Frank Riedel und sein Kollege Bernd Wünnemann arbeiten mit ihrem
Team fieberhaft am "Blick ins Ungewisse". Zusammen mit Spezialisten
aus der ganzen Welt und mit Unterstützung der Deutschen Forschungsgemeinschaft
(DFG) versuchen sie, das Klima der letzten 15.000 Jahre zu rekonstruieren
und daraus Vorhersagen für unsere Zukunft abzuleiten. Es ist ein
Wettlauf gegen die Zeit, denn immer deutlicher sehen die Forscher,
dass sich die klimatischen Verhältnisse auf der Erde schneller wandeln
als bisher angenommen. Riedel und seine internationalen Kollegen
haben sich zu einem der Brennpunkte des weltweiten Klimageschehens
begeben: in den Trans-Himalaja, in die eisigen Höhen von Ladakh.
Dort vermutet Riedel den Schlüssel zu einem Rätsel, das unser Leben
bereits in den nächsten Jahrzehnten radikal verändern kann.

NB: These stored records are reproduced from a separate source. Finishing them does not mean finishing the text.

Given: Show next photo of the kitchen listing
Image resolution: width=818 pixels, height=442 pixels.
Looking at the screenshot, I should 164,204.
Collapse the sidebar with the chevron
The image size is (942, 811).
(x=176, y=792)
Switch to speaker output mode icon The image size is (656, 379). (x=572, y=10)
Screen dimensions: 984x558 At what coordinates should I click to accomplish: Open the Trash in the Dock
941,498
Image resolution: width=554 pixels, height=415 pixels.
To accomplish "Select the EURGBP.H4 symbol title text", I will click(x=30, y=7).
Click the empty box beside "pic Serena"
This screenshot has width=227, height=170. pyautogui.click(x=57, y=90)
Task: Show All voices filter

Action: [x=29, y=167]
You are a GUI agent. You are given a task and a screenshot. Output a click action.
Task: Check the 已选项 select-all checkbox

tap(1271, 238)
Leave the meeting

Die deutsch-indische Expedition sucht in Ladakh nach Seen, die
seit mindestens 15.000 Jahren existieren. "In Seesedimenten sind
Klimasignale der Vergangenheit gespeichert, die wir lesen können
wie ein Buch", sagt Riedel. Des Rätsels Lösung steckt in Bohrkernen
aus dem Schlamm dieser Gewässer. Mikroskopisch kleine Pollen und
fossile Mikroorganismen lassen sich datieren und zur Rekonstruktion
vergangener Umweltänderungen nutzen. Und daraus können die Spezialisten
eine Klimakurve ableiten. Doch vor die Analyse im Labor haben die
Berggötter von Ladakh jede Menge Entbehrungen gesetzt. In einer
Höhe von fast 5.000 Metern über dem Meer fällt jeder Handgriff schwer,
der Körper ringt nach Sauerstoff in der dünnen Luft. Im Zeltlager,
das malerisch an dem gesuchten See Tso Kar liegt, herrschen extreme
Bedingungen. Tags brennt die Sonne erbarmungslos mit Temperaturen
von über dreißig Grad Celsius auf die Wissenschaftler. Sobald sie
hinterm Horizont verschwindet, fällt das Thermometer auf minus zwanzig
Grad.
Die Klimaforscher arbeiten in dieser rauen Umgebung mit modernsten
Geräten. Eine entsprechende Rolle spielt dabei ein spezielles GPS
(Globales Positionierungssystem), mit dem die Forscher die Uferlinie
des Sees zentimetergenau vermessen können. Bei den Messungen stellen
Frank Riedel und Bernd Wünnemann zum ersten Mal fest, dass sich
der See im Vergleich zu einer Satellitenaufnahme von 1994 verkleinert
hat. Schon vor Ort erkennen die Wissenschaftler, dass der See kurz
vor dem Austrocknen ist.
Das alleine wäre nicht sonderlich aufregend, denn in den Bohrkernen
haben sie schon einmal eine Versumpfung vor über tausend Jahren
"gelesen". Doch diesmal fällt der See in einem atemberaubenden Tempo
trocken. "Das passt ins Bild", sagt Riedel, "die Daten von anderen
Messstellen zeigen eine ähnliche Tendenz. Die globale Klimaerwärmung
ist eine Tatsache - erschreckend ist das Tempo!" Die Forscher der
Freien Universität Berlin wollen aber nicht nur die zukünftigen
Katastrophen vorhersagen. Ihr Ziel ist es, nach Auswegen zu suchen.
Deshalb arbeiten sie an Programmen, die den Regierenden helfen sollen
gegenzusteuern - ein Wettlauf mit der Zeit.